** BEGIN Exercise material **

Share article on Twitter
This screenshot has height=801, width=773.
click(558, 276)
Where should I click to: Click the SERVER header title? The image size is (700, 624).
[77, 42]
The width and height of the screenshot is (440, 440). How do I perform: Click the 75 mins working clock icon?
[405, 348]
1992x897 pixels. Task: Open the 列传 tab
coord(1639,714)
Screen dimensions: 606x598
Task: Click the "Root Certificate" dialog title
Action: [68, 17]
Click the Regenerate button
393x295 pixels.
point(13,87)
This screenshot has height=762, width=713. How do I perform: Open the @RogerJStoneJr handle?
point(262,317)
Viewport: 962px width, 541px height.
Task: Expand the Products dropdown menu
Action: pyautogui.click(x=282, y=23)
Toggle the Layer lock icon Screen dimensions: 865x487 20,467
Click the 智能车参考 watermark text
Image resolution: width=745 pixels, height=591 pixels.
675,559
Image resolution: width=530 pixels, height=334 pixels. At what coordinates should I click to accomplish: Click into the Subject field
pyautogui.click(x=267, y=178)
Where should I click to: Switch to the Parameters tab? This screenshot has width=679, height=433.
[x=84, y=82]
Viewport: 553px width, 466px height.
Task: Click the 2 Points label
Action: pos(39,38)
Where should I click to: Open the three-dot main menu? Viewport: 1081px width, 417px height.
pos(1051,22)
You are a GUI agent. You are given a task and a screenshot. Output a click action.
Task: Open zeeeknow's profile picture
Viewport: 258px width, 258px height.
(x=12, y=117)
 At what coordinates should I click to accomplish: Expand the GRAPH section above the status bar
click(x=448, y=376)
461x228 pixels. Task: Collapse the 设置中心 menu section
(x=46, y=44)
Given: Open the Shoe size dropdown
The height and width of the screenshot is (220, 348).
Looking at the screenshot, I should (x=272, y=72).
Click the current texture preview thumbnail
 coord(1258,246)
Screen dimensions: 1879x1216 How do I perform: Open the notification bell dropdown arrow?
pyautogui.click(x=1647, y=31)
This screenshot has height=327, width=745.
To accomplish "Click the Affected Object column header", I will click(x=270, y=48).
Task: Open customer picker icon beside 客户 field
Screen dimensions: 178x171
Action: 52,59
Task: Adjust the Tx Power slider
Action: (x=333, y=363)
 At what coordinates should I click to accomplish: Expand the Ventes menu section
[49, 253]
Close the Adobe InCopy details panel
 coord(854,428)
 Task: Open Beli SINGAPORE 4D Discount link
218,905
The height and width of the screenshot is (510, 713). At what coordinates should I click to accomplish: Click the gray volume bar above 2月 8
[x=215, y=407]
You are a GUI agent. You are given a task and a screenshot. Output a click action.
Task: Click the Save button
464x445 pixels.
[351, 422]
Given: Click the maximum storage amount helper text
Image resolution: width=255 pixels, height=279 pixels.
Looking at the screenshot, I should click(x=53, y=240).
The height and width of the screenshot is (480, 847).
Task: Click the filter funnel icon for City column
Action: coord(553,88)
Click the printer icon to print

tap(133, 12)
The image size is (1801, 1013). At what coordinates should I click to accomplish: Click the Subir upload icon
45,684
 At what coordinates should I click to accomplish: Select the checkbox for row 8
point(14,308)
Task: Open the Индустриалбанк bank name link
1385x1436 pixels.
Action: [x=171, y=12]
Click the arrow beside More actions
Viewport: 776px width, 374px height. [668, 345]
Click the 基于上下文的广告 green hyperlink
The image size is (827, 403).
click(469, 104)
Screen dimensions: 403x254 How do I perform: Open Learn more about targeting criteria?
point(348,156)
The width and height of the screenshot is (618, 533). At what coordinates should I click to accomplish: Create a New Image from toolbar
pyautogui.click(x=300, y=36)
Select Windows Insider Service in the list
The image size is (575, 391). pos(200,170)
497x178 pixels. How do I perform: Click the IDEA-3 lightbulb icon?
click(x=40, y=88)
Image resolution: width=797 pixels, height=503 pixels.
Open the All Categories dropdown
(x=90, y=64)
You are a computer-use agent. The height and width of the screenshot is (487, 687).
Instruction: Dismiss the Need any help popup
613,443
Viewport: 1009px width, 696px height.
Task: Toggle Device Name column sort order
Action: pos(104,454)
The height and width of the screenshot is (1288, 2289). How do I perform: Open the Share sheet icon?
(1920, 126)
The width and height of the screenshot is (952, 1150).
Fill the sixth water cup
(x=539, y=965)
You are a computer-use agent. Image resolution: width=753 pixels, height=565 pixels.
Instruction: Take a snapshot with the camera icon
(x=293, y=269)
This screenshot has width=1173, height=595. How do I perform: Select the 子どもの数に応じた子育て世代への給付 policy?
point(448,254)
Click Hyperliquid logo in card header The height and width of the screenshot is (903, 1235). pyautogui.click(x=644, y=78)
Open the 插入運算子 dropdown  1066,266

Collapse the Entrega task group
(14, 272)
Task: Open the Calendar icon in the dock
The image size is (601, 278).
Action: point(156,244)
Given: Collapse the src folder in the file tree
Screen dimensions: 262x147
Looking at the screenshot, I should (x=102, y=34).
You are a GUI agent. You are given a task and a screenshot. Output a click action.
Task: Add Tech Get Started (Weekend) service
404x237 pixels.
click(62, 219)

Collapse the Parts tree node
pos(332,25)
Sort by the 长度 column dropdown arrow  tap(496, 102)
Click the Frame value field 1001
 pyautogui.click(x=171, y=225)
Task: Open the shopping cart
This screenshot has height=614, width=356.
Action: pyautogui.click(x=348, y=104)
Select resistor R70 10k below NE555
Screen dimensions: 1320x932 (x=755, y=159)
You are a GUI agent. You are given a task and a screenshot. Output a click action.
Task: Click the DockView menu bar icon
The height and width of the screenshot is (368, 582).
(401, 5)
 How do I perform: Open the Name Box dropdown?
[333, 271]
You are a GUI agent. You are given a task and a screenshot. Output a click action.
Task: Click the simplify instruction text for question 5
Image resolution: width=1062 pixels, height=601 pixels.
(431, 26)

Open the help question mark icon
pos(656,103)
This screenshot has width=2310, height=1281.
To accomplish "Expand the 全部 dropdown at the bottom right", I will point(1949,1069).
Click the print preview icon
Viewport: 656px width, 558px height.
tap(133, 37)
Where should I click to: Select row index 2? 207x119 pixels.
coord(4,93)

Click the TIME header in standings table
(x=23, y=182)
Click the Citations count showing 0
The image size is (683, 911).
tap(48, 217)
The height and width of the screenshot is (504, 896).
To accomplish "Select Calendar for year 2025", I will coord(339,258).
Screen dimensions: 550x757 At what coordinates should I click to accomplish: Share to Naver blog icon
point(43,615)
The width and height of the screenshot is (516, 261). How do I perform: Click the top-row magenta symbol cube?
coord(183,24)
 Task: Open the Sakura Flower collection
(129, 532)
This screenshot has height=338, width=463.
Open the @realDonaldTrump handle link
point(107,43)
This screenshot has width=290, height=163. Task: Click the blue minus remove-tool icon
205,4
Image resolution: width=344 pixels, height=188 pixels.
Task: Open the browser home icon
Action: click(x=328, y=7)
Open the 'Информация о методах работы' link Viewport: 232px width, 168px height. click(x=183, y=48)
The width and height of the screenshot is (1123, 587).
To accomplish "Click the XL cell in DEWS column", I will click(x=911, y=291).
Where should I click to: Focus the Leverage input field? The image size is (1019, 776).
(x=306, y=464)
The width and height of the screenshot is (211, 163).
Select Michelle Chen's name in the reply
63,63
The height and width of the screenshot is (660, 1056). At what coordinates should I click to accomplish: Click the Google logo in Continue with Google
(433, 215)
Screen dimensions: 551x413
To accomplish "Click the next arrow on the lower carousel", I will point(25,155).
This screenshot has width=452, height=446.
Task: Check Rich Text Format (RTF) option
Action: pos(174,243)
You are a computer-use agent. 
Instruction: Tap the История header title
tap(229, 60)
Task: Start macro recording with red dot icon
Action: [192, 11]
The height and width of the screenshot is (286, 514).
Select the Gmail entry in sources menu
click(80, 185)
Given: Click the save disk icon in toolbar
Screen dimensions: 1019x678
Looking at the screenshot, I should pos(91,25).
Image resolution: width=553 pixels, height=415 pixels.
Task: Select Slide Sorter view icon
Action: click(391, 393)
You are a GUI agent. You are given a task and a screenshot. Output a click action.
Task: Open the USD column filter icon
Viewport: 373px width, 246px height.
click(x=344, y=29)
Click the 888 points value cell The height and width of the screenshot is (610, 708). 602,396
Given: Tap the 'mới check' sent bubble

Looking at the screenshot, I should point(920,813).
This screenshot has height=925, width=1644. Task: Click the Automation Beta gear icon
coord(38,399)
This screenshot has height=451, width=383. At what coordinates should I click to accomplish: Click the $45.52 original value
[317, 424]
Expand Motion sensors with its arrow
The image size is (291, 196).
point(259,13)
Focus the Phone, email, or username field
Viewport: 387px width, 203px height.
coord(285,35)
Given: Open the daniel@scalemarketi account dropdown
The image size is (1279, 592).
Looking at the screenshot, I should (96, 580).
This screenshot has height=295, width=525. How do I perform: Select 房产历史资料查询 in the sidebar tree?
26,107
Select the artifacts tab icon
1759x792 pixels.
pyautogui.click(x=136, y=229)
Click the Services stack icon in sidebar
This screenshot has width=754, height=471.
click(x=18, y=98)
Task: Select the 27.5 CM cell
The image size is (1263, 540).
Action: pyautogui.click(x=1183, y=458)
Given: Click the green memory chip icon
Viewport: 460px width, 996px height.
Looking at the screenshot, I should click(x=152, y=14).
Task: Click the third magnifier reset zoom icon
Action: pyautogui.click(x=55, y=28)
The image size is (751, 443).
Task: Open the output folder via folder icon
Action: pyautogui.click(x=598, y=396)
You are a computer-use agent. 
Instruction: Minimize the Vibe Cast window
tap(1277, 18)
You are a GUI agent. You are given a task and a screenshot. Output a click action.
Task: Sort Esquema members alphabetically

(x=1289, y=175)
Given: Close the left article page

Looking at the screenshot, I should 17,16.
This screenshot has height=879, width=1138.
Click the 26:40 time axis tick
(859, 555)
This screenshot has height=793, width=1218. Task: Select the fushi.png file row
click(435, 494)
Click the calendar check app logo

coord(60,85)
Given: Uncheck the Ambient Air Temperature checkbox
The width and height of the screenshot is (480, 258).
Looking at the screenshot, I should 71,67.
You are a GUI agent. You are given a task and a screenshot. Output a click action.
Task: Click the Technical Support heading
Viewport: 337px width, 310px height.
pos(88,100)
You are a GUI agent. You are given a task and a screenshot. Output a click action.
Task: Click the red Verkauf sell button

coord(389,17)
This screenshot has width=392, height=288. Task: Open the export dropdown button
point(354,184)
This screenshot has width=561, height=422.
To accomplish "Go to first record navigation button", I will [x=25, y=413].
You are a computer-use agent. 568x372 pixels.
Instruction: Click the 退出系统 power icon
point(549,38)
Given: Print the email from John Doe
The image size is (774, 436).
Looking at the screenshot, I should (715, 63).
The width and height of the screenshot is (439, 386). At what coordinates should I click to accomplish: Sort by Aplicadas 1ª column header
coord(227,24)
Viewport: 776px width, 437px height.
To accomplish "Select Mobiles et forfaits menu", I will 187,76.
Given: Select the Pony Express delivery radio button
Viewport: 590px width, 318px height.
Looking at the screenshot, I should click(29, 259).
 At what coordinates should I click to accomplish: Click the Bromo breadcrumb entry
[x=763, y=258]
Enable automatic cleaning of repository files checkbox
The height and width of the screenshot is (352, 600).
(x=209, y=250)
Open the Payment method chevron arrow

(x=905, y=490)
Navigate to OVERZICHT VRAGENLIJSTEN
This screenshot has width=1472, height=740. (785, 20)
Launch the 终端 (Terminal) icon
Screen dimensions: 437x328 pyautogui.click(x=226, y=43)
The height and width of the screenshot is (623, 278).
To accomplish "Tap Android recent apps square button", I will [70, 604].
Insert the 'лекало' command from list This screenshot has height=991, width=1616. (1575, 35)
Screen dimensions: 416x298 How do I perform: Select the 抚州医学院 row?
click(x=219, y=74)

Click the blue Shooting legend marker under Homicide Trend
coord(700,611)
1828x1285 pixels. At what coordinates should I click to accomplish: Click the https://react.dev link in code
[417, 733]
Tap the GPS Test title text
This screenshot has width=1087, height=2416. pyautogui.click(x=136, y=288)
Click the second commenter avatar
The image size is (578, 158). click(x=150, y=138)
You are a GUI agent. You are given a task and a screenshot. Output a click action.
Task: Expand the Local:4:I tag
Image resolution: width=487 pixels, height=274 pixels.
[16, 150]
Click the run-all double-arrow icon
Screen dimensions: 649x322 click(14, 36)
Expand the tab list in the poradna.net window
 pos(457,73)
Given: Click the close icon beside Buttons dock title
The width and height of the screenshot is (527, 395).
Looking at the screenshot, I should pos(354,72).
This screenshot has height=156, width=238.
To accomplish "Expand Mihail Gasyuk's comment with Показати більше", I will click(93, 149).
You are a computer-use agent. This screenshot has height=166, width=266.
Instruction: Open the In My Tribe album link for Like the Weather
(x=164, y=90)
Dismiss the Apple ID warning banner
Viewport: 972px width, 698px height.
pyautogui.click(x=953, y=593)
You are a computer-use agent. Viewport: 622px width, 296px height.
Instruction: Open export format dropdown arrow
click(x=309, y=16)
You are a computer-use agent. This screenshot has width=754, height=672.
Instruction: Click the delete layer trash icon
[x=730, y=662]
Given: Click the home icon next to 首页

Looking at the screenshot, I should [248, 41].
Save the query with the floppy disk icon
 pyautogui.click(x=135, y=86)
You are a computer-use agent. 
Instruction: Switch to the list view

** END Exercise material **

Copy the entries verbatim, from the line with "Insert the 'лекало'" up to and including the last line of the entries.

Insert the 'лекало' command from list This screenshot has height=991, width=1616. (1575, 35)
Screen dimensions: 416x298 How do I perform: Select the 抚州医学院 row?
click(x=219, y=74)

Click the blue Shooting legend marker under Homicide Trend
coord(700,611)
1828x1285 pixels. At what coordinates should I click to accomplish: Click the https://react.dev link in code
[417, 733]
Tap the GPS Test title text
This screenshot has width=1087, height=2416. pyautogui.click(x=136, y=288)
Click the second commenter avatar
The image size is (578, 158). click(x=150, y=138)
You are a GUI agent. You are given a task and a screenshot. Output a click action.
Task: Expand the Local:4:I tag
Image resolution: width=487 pixels, height=274 pixels.
[16, 150]
Click the run-all double-arrow icon
Screen dimensions: 649x322 click(14, 36)
Expand the tab list in the poradna.net window
 pos(457,73)
Given: Click the close icon beside Buttons dock title
The width and height of the screenshot is (527, 395).
Looking at the screenshot, I should pos(354,72).
This screenshot has height=156, width=238.
To accomplish "Expand Mihail Gasyuk's comment with Показати більше", I will click(93, 149).
You are a computer-use agent. This screenshot has height=166, width=266.
Instruction: Open the In My Tribe album link for Like the Weather
(x=164, y=90)
Dismiss the Apple ID warning banner
Viewport: 972px width, 698px height.
pyautogui.click(x=953, y=593)
You are a computer-use agent. Viewport: 622px width, 296px height.
Instruction: Open export format dropdown arrow
click(x=309, y=16)
You are a computer-use agent. This screenshot has width=754, height=672.
Instruction: Click the delete layer trash icon
[x=730, y=662]
Given: Click the home icon next to 首页

Looking at the screenshot, I should [248, 41].
Save the query with the floppy disk icon
 pyautogui.click(x=135, y=86)
You are a computer-use agent. 
Instruction: Switch to the list view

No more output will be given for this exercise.